Factors in restorative fitness, says Zeitstiff, include using heart rate variability (HRV) to determine where they are in the recovery cycle and what level of workout will most benefit their body. Examples of restorative fitness includes lower-intensity yoga and Pilates classes, other recovery techniques including cryotherapy, sauna, compression and percussion therapy and “gyms beginning to specifically address nutrition with dedicated professional nutrition counseling, meal plans, cooking classes, nutrition seminars and even on-site meal prep.”
“In 2020, dieters will increasingly insist on having strategies for muscle retention or development while they lose fat,” says Frith. “Most popular diets result in the loss of about a third of a pound of muscle for every pound lost. Losing muscle mass not only makes you weaker, but it also slows your metabolism down, which in turn makes weight loss all the more difficult.”

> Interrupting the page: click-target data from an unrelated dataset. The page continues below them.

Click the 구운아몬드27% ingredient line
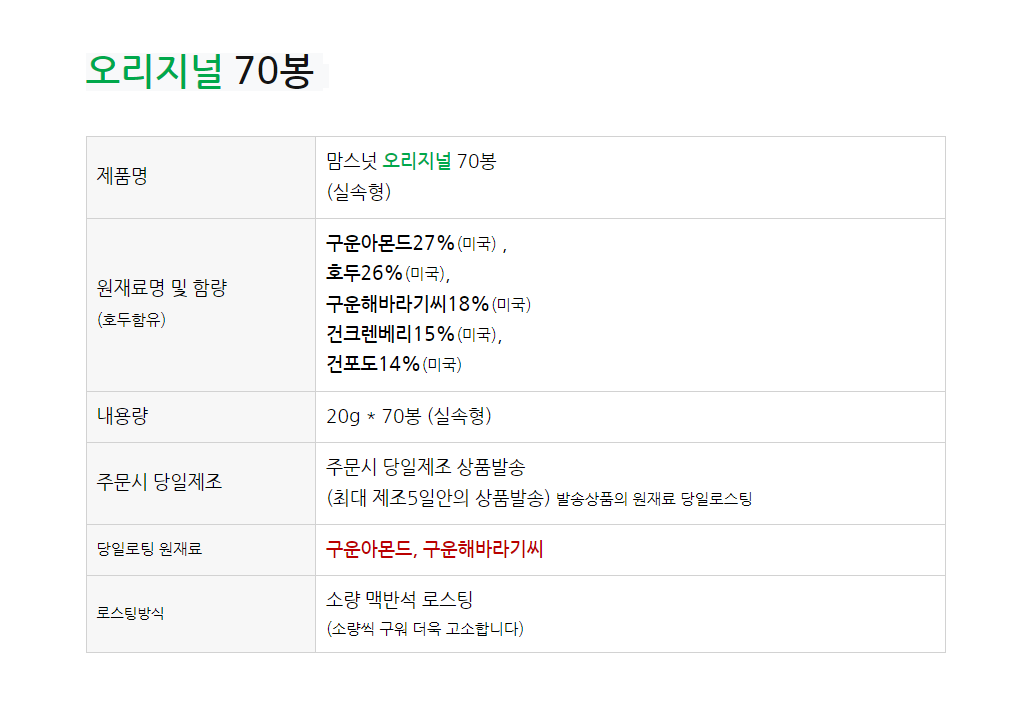The height and width of the screenshot is (727, 1032). pos(390,243)
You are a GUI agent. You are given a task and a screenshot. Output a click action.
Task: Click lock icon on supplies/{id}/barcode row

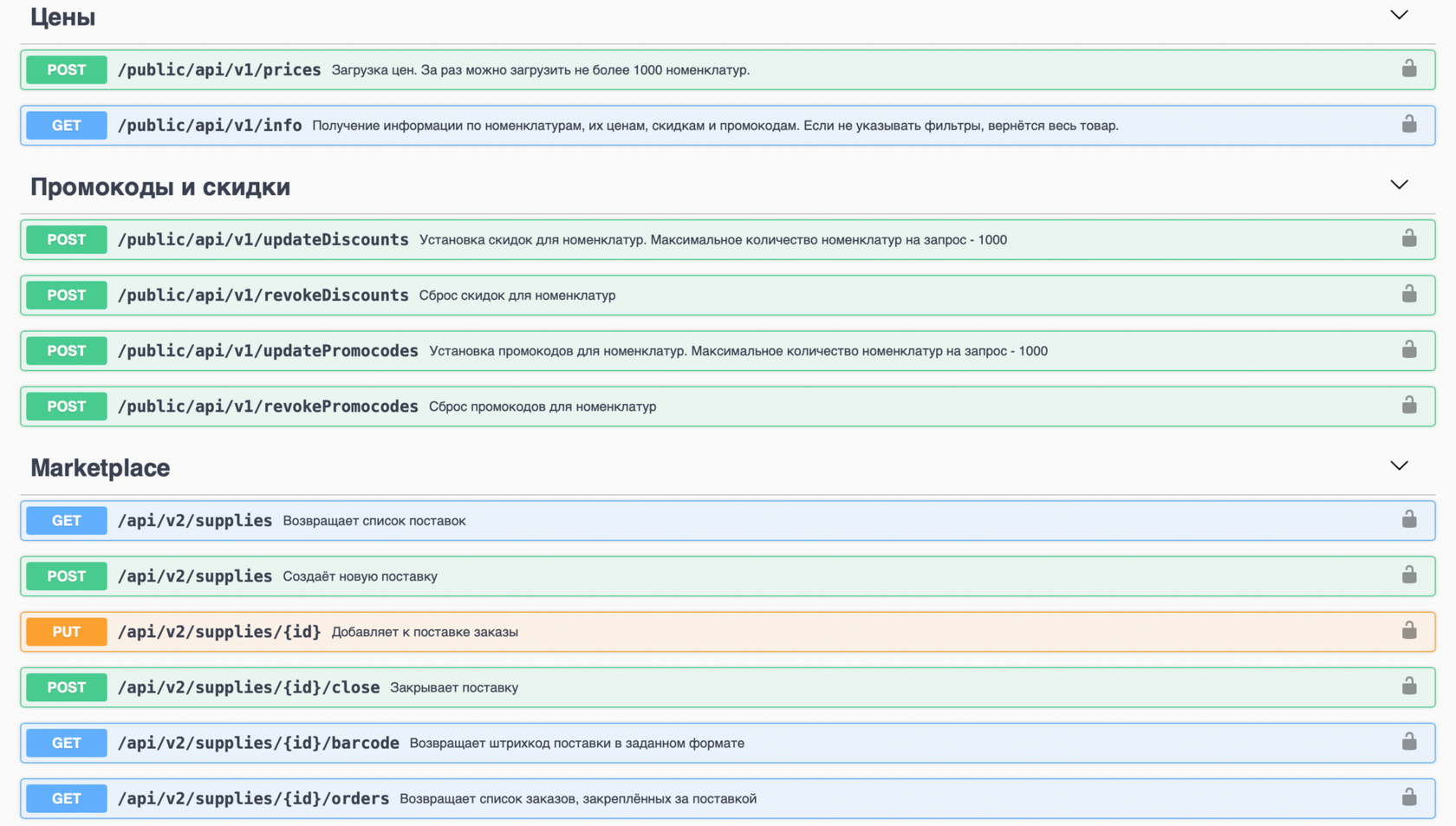click(1409, 741)
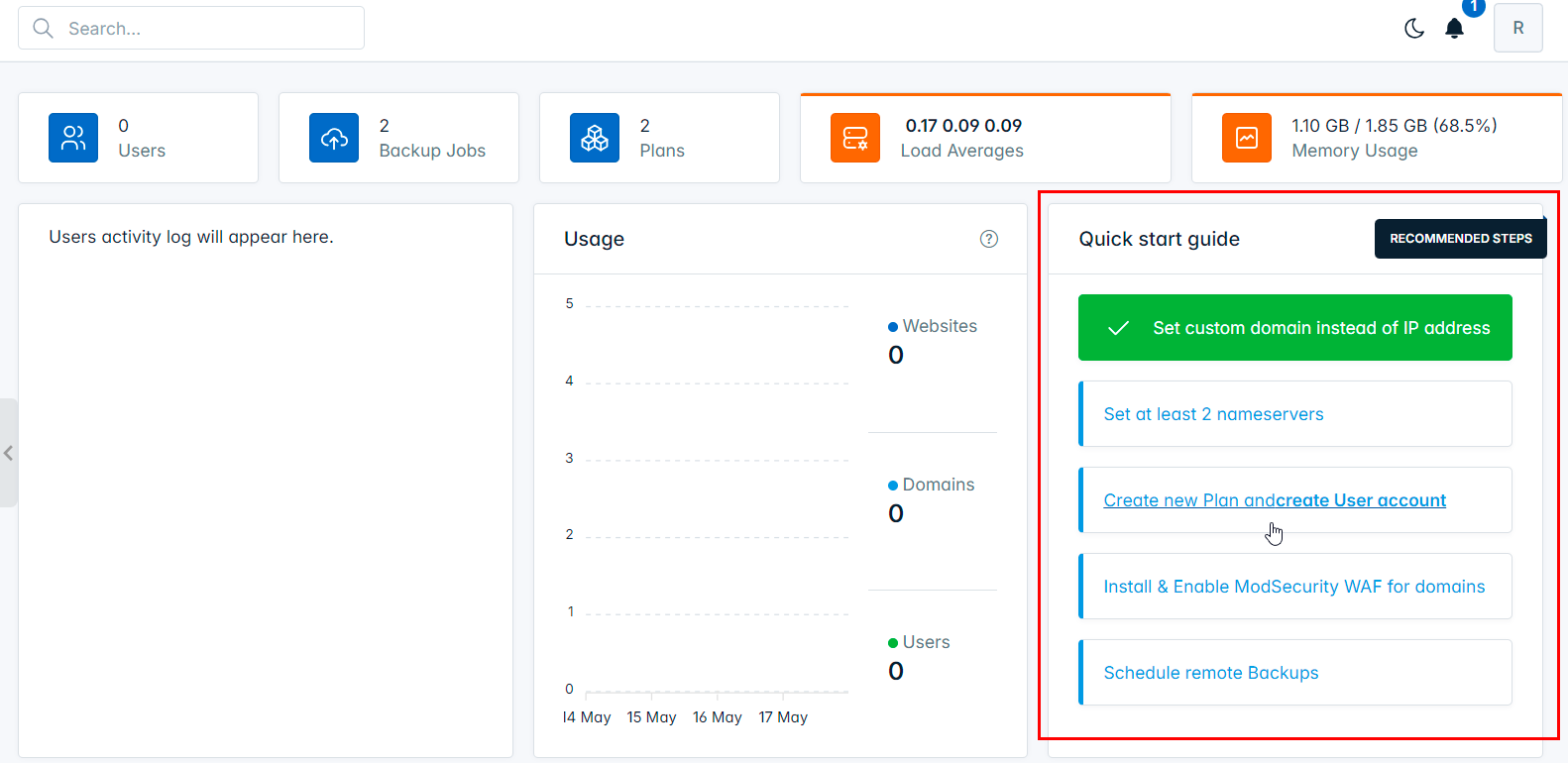The image size is (1568, 763).
Task: Expand the collapsed sidebar with left arrow
Action: 8,453
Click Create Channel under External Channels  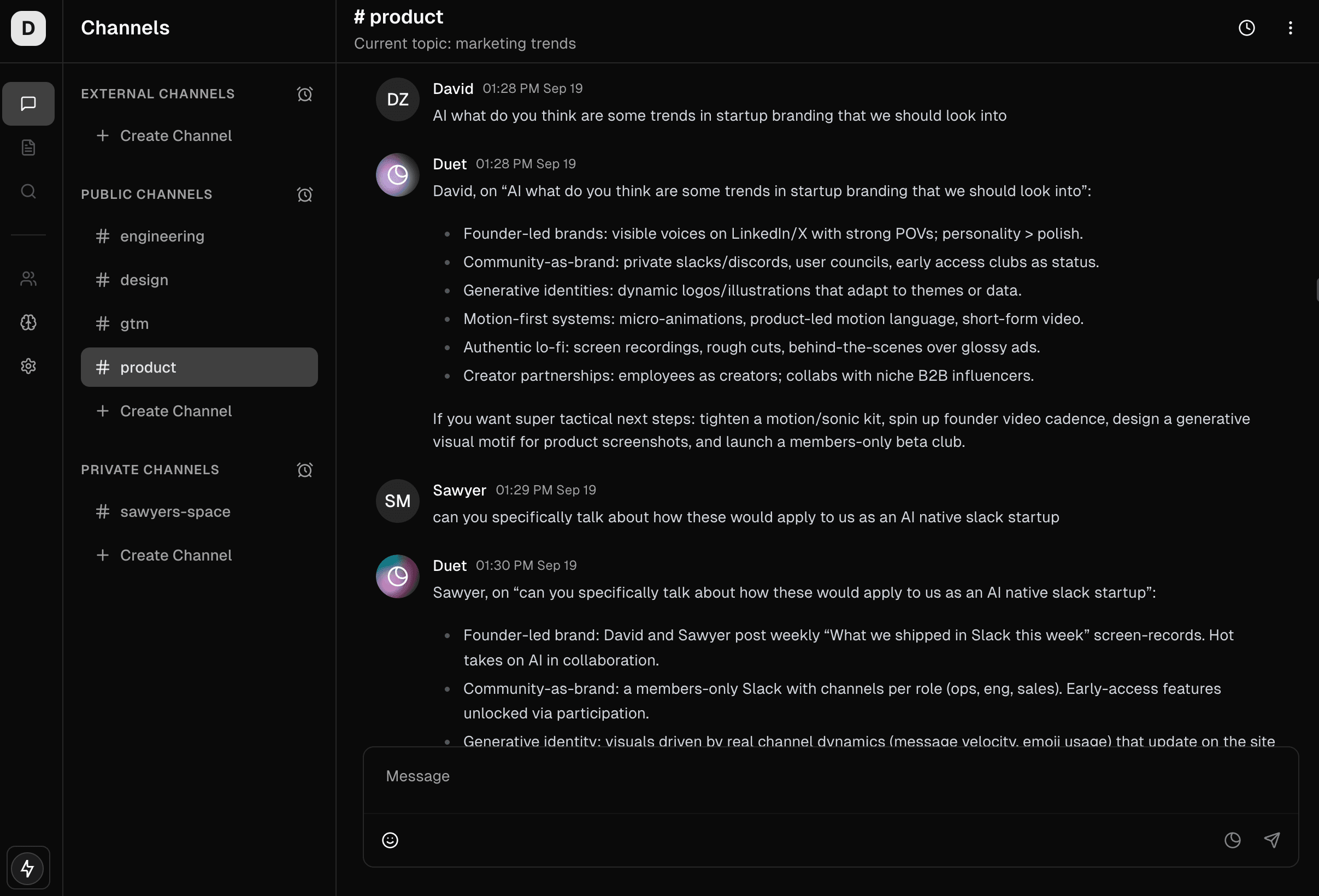point(175,135)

Adds Englund: “Strength training is nothing new but a mainstay fitness trend. Using weights or you body weight, strength training helps to increase metabolic, build bone density and improves muscle tone. There are many ways to build a strength training program. You can alternate between muscle group, focus on full body, or split between upper and lower body days.
“Many fitness companies hire trainers with a certain ‘look’ – a look that is unattainable or unrealistic for most of us, and that can be really discouraging for people starting at the beginning,” says Shannon, who adds that, thankfully, the industry mindset is shifting. “It’s no longer about coaching people to be thinner, but coaching people to be stronger and healthier – both mentally and physically — so they can live better lives. We’ve started to see some support from some big brands this year, but we still face an uphill battle with regards to social media and public perception. In 2020, we will see even more body types represented, not only in advertising for fitness brands, but also with the trainers, coaches, and leaders within the industry.”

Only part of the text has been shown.